また、CDPが作成する質問書や評価基準は、TCFDやSBTなどの国際的に認知された基準に従っています。それ以外にも、RE100、IUCN、CEO Water Mandate、Accountability Frameworkなどの基準に整合したものとなっています。
そのため、CDPの枠組みの中で高い評価を得る企業努力をすることは、その他の環境問題への対策やその情報公開に関する基準を満たすことにもつながっています。
世界の動向について
CDPは現在、130兆米ドル以上の資産を保有する740を超える署名金融機関と協働しています。
そして2023年、CDPを通して署名金融機関や購買企業・機関から回答要請を受けた企業のうち、全世界で時価総額の3分の2を超える約23,000社(日本企業約2,000社を含む)が気候変動、フォレスト、水セキュリティに関する情報を開示しました。
CDPは2023年のスコア公表直後、気候変動質問書回答に関するコメントでは、CDPが定義する気候移行計画の21の指標を網羅する企業は気候移行計画を開示した4000社以上の企業のうちわずか81社であり、1.5度の世界との整合という観点から見て企業のパフォーマンスは厳しいものになっているとあります。
日本では2023年において、要請を受けた企業の質問書回答数が3テーマ合わせて1985社(2021年は1056社)、気候変動は1984社、水セキュリティは706社(2021年は261社)、フォレストは138社(2021年は87社)と、着実に増えていることがわかります。
2024年から適用される質問の統合をきっかけに、影響度の高い企業を中心とした回答数の増加が見込まれます。また、日本のAリスト企業は気候変動110社、水セキュリティは36社、森林は7社が認定されていました。
環境に関する情報開示の評価機関として、CDPは今後もより多くの国内外の企業に活用されるでしょう。
(1.5度についての補足)
「1.5度」という数字は、2015年のパリ協定で気温上昇の抑制目標値として合意して以来、気候変動に関する国際交渉において強力な象徴性を持つようになっていました。 しかし、世界の平均気温は記録が残る1850年以降、2024年度の平均気温は最も高く、工業発達以前と比べて初めて1.5度以上高くなってしまったと、欧州連合(EU)の気象情報機関「コペルニクス気候変動サービス」が1月10日に発表しました。

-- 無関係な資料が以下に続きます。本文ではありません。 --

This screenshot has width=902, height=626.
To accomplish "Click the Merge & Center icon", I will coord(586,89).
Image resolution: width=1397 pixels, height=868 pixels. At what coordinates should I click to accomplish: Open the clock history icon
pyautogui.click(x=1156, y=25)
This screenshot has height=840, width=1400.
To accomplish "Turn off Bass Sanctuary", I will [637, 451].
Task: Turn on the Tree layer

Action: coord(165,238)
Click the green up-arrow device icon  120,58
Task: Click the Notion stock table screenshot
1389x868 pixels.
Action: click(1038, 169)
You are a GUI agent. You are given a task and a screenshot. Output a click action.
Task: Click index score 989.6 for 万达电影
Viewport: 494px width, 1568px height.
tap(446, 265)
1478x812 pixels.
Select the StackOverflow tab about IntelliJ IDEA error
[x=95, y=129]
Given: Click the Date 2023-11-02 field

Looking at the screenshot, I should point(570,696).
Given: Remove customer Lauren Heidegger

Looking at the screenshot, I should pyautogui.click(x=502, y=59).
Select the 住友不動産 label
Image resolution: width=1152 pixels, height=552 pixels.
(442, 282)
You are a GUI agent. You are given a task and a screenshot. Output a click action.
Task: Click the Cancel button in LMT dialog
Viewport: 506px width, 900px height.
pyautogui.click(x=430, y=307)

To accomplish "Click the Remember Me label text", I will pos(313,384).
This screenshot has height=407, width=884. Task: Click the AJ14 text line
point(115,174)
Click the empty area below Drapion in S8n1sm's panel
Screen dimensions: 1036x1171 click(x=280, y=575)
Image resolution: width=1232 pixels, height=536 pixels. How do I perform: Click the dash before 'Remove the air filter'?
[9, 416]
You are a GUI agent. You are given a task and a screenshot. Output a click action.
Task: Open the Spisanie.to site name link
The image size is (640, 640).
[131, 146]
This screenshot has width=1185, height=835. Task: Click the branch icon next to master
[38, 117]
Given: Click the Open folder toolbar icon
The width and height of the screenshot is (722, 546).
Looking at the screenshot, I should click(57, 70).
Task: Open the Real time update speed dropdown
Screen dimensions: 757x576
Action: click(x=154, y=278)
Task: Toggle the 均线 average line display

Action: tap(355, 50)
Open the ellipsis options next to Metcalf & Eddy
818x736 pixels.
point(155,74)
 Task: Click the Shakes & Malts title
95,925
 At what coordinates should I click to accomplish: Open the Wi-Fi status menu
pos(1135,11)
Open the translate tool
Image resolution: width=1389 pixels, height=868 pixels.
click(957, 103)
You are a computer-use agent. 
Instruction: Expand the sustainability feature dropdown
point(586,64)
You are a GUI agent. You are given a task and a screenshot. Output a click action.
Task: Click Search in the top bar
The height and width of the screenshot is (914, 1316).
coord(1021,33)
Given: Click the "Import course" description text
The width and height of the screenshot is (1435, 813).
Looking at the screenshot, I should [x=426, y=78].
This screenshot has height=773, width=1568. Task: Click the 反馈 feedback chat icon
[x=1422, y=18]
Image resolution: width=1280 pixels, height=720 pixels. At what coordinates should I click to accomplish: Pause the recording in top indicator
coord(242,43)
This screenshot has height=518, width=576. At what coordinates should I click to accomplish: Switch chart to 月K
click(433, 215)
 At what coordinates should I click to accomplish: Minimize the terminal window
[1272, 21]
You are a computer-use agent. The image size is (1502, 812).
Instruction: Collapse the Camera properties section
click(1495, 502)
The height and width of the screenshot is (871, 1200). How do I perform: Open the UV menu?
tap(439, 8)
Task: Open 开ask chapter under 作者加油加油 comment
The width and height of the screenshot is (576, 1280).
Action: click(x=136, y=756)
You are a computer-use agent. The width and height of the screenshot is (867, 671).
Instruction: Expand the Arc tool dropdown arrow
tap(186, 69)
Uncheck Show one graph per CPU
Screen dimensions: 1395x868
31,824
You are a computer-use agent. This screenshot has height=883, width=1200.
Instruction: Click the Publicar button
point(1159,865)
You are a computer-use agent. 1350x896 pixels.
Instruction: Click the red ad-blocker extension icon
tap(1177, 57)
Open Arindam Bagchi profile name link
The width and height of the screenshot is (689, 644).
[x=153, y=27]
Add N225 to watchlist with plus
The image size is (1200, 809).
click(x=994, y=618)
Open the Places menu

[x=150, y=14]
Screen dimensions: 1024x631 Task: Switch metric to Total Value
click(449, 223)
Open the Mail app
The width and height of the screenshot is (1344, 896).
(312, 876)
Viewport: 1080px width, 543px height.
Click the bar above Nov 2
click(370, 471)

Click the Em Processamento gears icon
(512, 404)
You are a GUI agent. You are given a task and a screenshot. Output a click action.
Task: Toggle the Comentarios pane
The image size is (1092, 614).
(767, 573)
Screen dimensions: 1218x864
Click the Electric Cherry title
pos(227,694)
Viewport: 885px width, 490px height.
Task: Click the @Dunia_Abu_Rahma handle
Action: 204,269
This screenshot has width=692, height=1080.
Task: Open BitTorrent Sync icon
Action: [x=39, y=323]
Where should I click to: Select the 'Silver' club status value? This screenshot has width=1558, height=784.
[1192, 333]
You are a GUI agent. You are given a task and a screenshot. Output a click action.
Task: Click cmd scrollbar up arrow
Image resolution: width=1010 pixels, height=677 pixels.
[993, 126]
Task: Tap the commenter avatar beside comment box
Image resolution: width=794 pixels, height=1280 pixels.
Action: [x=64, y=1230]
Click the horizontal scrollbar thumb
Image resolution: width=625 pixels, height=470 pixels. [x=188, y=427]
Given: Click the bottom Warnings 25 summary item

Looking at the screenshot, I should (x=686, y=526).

尚、「1.49度なら大丈夫で、1.51度がこの世の終わりというわけではない。気温が0.1度ごとの上昇には意味があり、温暖化が進むほど気候への影響は漸進的に悪化すると、アメリカの研究グループ「バークリー・アース」の気候科学者ジーク・ハウスファーザーウジは説明しています。
そのため、より一層の対応が企業には求められることになります。(※1)
CDP2024年の主な変更点
CDPは、2021年~2025年の戦略として、1.5℃かつネイチャーポジティブなシナリオに沿った企業・金融市場の移行のサポートを掲げていて、2024年度の様々な変更もこうした背景から起きています。
主要な変更点は以下の通りです。
- ・気候変動・水セキュリティ・森林(+生物多様性・プラスチック)の3つの質問書の統合
- ・IFRS S2との整合
- ・TNFDやESRSとの関係性
- ・森林質問書とスコアリングに関する変更
- ・テーマ割り当て制度の変更
- ・金融サービス企業向け
- ・中小企業(SME)向けの専用質問票の導入
変更における影響範囲
気候変動・水セキュリティ・森林(+生物多様性・プラスチック)の3つの質問書の統合によって、テーマ別に公開・非公開の選択ができなくなります。
そのため、回答企業は自らの事業だけでなく、バリューチェーン全体に関する知識を持ち、網羅的な可視性を高めることも求められます。
もう一つは中小企業(SME)向けの専用質問票の導入です。
この中小企業(SME)向けの質問票の対象となる中小企業は、従業員数が500人、収益が5000万米ドルとなっており、選択できるオプションも含めて下図のようになっています。

出所)EHS総合研究所 「Corporate-Disclosure_Key-changes-for-2024_Part-II」を和訳して作成(※2)
CDPに基づく情報開示を行っていない中小企業にとっては、どこに注意を向けるべきかを容易に理解できるようになるメリットもありますが、対応できる人材が社内にいない、知識がない企業も多いです。